Type out every line below exactly as it reads.

----------------

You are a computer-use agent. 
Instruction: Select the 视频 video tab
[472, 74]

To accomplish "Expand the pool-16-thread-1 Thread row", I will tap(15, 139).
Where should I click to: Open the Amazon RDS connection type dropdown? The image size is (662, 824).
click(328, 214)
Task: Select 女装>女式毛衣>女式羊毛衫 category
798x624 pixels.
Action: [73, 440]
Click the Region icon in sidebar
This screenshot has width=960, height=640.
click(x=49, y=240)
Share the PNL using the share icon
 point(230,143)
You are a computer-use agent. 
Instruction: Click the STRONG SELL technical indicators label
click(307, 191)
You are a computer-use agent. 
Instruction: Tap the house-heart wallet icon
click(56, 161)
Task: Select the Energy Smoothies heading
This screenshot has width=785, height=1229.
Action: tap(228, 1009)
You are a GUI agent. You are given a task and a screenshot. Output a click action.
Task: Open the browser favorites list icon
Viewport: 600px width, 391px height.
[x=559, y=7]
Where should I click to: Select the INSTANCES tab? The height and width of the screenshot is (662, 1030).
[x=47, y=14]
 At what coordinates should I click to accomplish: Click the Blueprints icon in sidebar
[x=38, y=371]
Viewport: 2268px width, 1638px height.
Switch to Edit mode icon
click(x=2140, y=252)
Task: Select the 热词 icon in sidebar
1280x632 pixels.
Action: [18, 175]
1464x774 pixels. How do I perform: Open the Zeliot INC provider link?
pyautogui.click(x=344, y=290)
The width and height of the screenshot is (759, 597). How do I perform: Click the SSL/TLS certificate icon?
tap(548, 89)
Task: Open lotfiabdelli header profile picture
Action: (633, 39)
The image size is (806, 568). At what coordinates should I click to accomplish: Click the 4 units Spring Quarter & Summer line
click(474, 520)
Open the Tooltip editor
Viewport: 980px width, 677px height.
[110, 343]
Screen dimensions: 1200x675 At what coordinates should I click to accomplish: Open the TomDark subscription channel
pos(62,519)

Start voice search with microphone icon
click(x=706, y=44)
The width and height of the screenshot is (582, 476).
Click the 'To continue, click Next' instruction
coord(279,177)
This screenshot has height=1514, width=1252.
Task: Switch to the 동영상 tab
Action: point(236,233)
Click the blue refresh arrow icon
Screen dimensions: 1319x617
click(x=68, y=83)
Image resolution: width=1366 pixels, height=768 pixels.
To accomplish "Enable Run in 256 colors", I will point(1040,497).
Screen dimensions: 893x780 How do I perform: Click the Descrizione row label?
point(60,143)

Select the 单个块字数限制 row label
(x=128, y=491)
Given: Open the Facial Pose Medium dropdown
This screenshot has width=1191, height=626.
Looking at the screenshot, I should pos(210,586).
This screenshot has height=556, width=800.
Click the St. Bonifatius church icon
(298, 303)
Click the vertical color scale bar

----------------

## RESPONSE BOX
You are a computer-use agent. 
Instruction: Select the 视频 video tab
[472, 74]

To accomplish "Expand the pool-16-thread-1 Thread row", I will tap(15, 139).
Where should I click to: Open the Amazon RDS connection type dropdown? The image size is (662, 824).
click(328, 214)
Task: Select 女装>女式毛衣>女式羊毛衫 category
798x624 pixels.
Action: [73, 440]
Click the Region icon in sidebar
This screenshot has width=960, height=640.
click(x=49, y=240)
Share the PNL using the share icon
 point(230,143)
You are a computer-use agent. 
Instruction: Click the STRONG SELL technical indicators label
click(307, 191)
You are a computer-use agent. 
Instruction: Tap the house-heart wallet icon
click(56, 161)
Task: Select the Energy Smoothies heading
This screenshot has width=785, height=1229.
Action: tap(228, 1009)
You are a GUI agent. You are given a task and a screenshot. Output a click action.
Task: Open the browser favorites list icon
Viewport: 600px width, 391px height.
[x=559, y=7]
Where should I click to: Select the INSTANCES tab? The height and width of the screenshot is (662, 1030).
[x=47, y=14]
 At what coordinates should I click to accomplish: Click the Blueprints icon in sidebar
[x=38, y=371]
Viewport: 2268px width, 1638px height.
Switch to Edit mode icon
click(x=2140, y=252)
Task: Select the 热词 icon in sidebar
1280x632 pixels.
Action: [18, 175]
1464x774 pixels. How do I perform: Open the Zeliot INC provider link?
pyautogui.click(x=344, y=290)
The width and height of the screenshot is (759, 597). How do I perform: Click the SSL/TLS certificate icon?
tap(548, 89)
Task: Open lotfiabdelli header profile picture
Action: (633, 39)
The image size is (806, 568). At what coordinates should I click to accomplish: Click the 4 units Spring Quarter & Summer line
click(474, 520)
Open the Tooltip editor
Viewport: 980px width, 677px height.
[110, 343]
Screen dimensions: 1200x675 At what coordinates should I click to accomplish: Open the TomDark subscription channel
pos(62,519)

Start voice search with microphone icon
click(x=706, y=44)
The width and height of the screenshot is (582, 476).
Click the 'To continue, click Next' instruction
coord(279,177)
This screenshot has height=1514, width=1252.
Task: Switch to the 동영상 tab
Action: point(236,233)
Click the blue refresh arrow icon
Screen dimensions: 1319x617
click(x=68, y=83)
Image resolution: width=1366 pixels, height=768 pixels.
To accomplish "Enable Run in 256 colors", I will point(1040,497).
Screen dimensions: 893x780 How do I perform: Click the Descrizione row label?
point(60,143)

Select the 单个块字数限制 row label
(x=128, y=491)
Given: Open the Facial Pose Medium dropdown
This screenshot has width=1191, height=626.
Looking at the screenshot, I should pos(210,586).
This screenshot has height=556, width=800.
Click the St. Bonifatius church icon
(298, 303)
Click the vertical color scale bar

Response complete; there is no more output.